Please copy out the entries below exactly, beginning with the line that contains "For every named" and ending with the line that contains "August 2026 (116, 125)", and include nothing outside that span.

Raw data -
──────────────────────────────
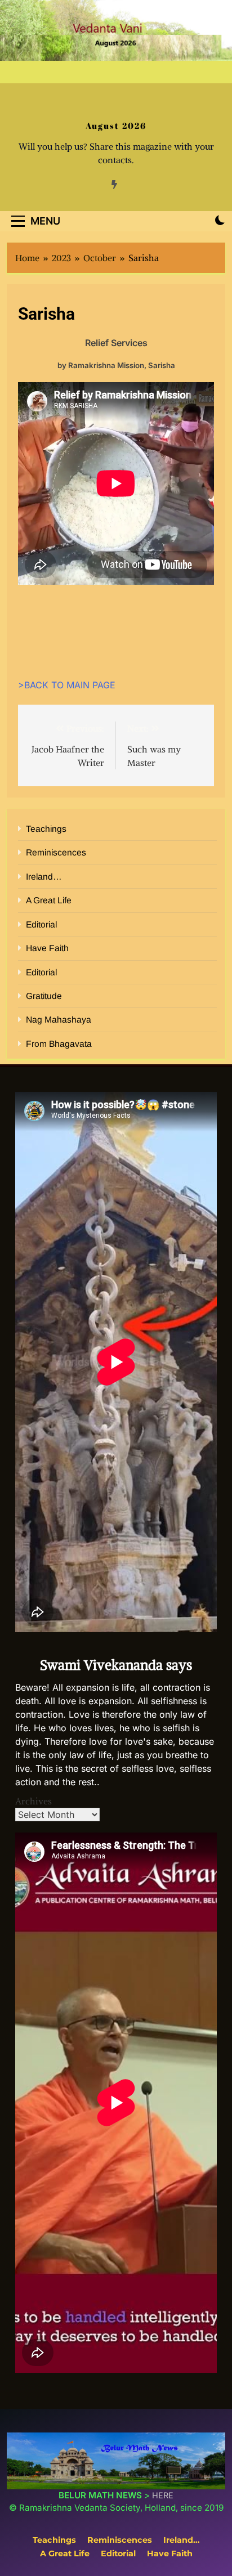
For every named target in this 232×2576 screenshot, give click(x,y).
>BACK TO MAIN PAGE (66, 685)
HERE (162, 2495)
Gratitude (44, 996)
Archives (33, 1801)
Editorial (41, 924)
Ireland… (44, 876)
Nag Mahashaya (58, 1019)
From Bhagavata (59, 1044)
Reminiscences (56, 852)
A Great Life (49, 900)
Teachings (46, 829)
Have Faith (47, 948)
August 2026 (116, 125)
──────────────────────────────
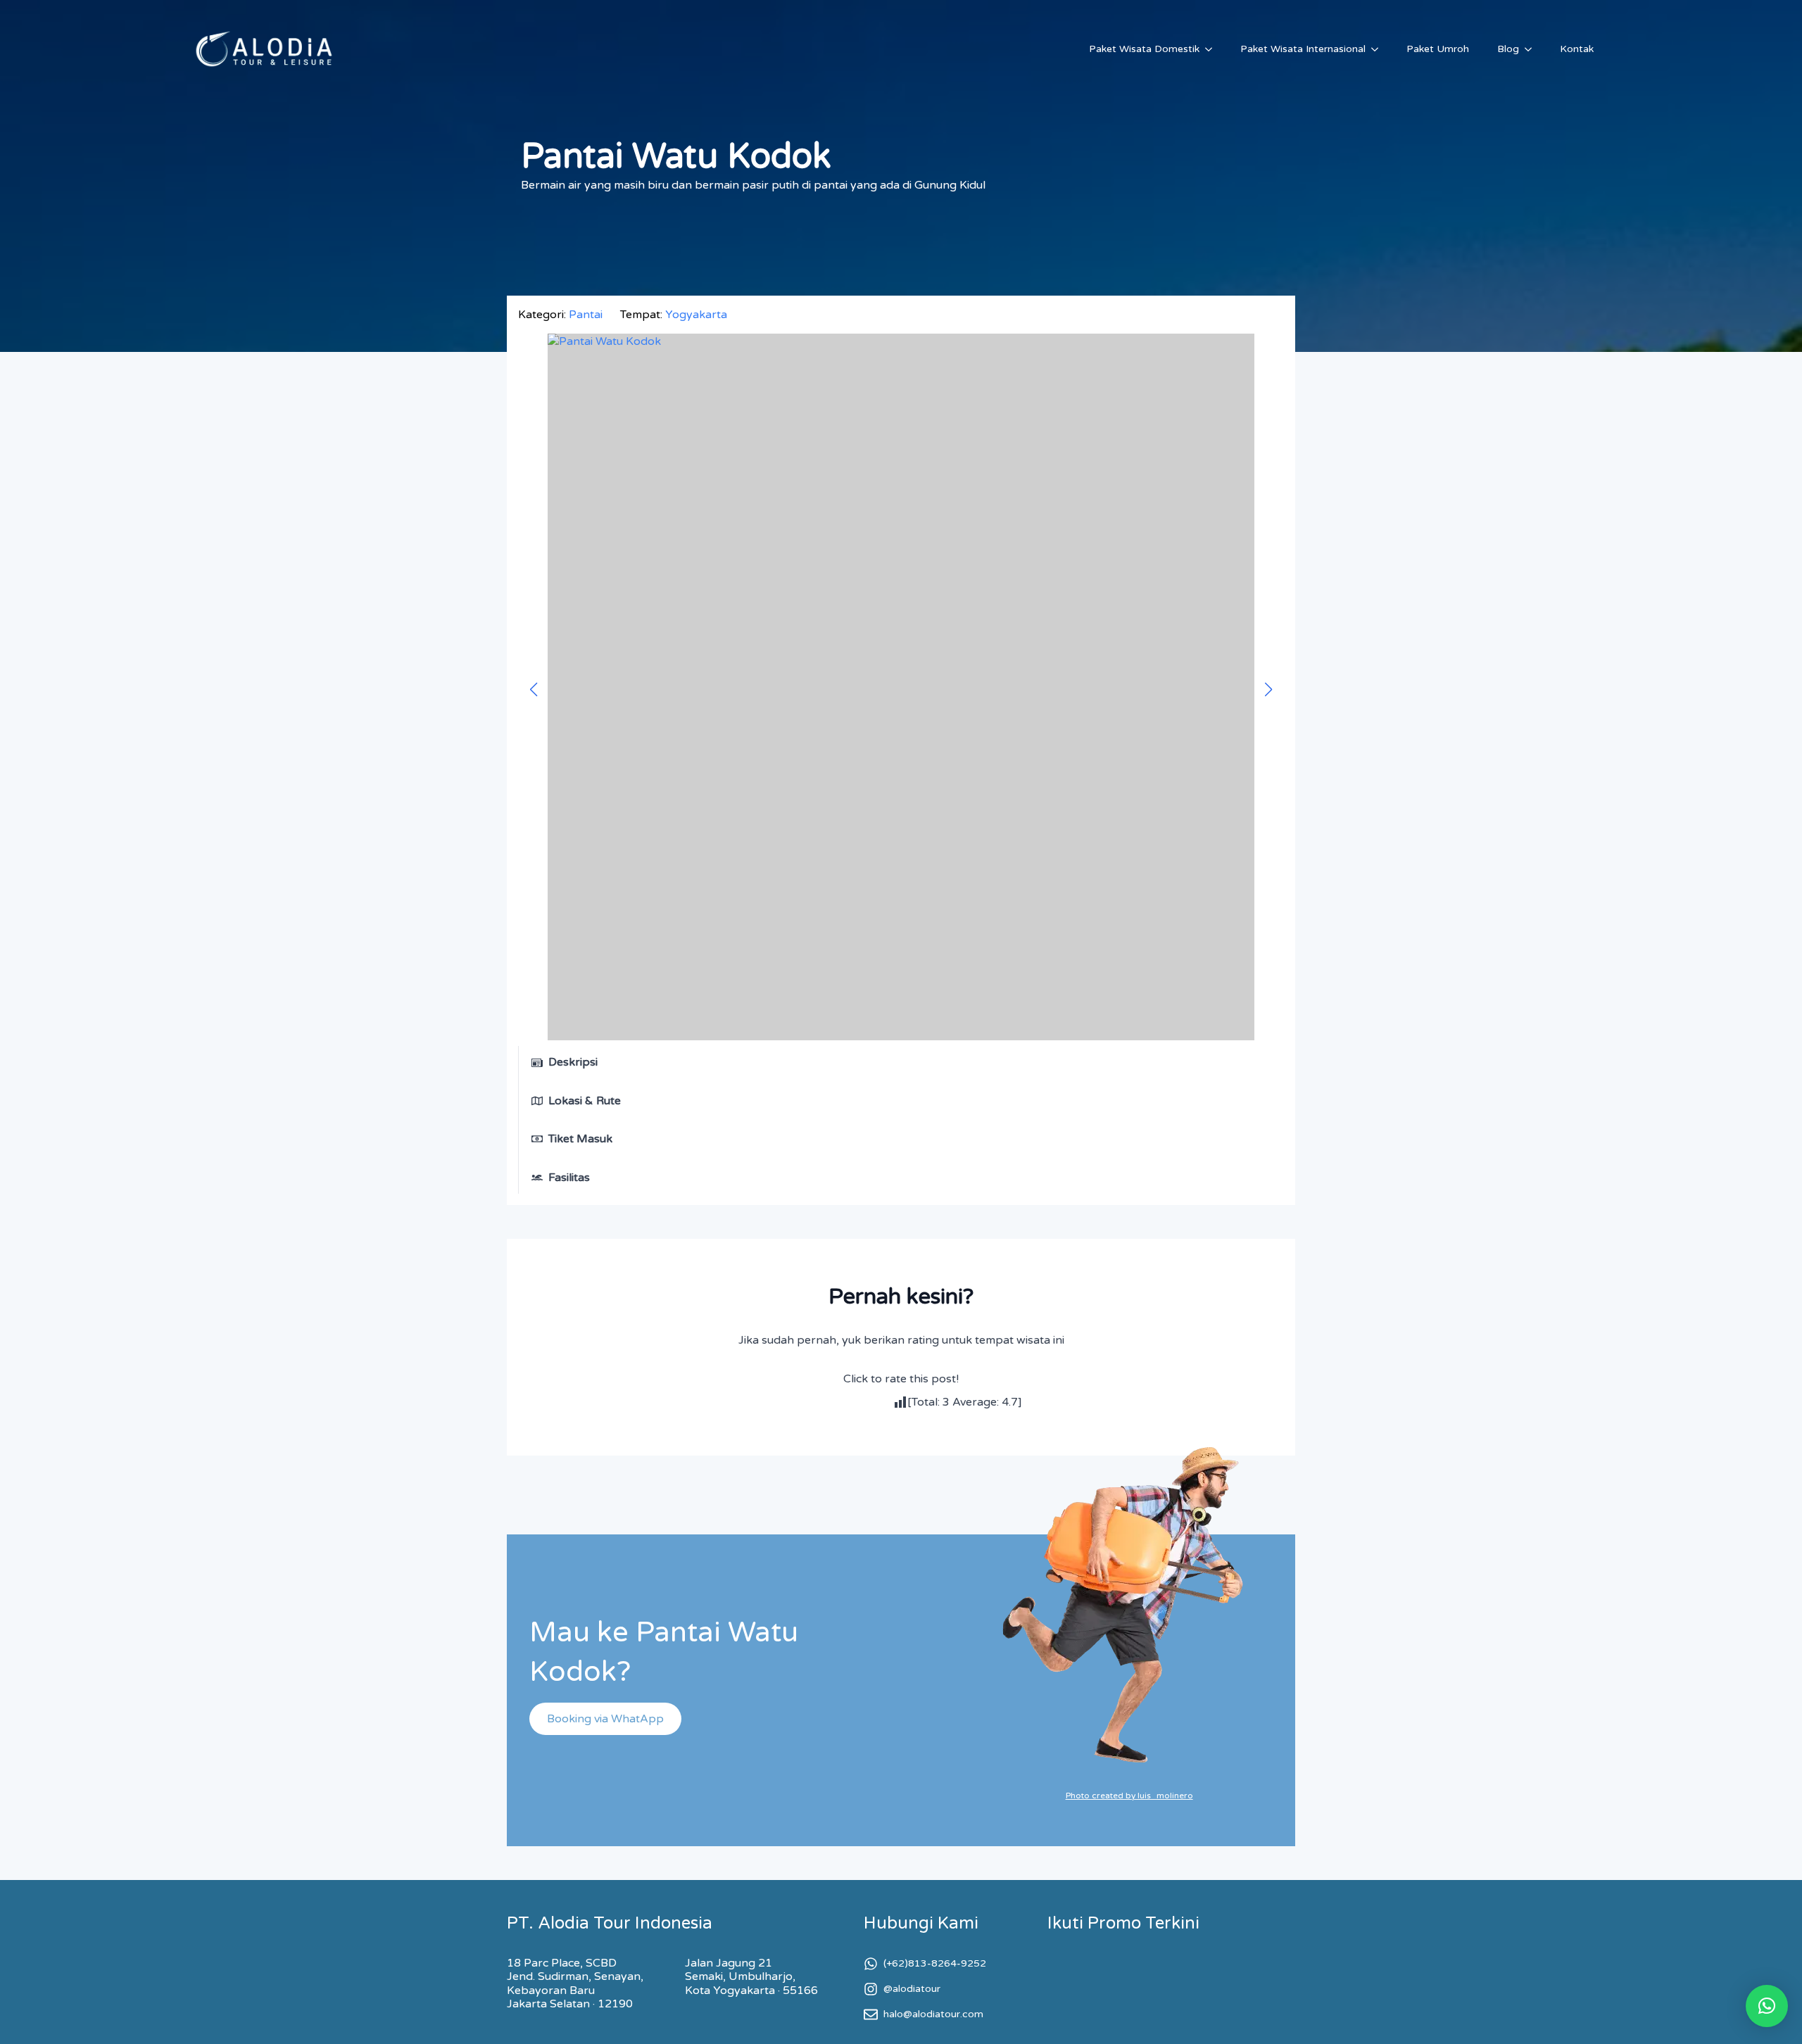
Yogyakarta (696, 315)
──────────────────────────────
Completed task -
For every named target in this 232×2576 screenshot, give click(x,y).
>BACK TO MAIN PAGE (66, 685)
HERE (162, 2495)
Gratitude (44, 996)
Archives (33, 1801)
Editorial (41, 924)
Ireland… (44, 876)
Nag Mahashaya (58, 1019)
From Bhagavata (59, 1044)
Reminiscences (56, 852)
A Great Life (49, 900)
Teachings (46, 829)
Have Faith (47, 948)
August 2026 (116, 125)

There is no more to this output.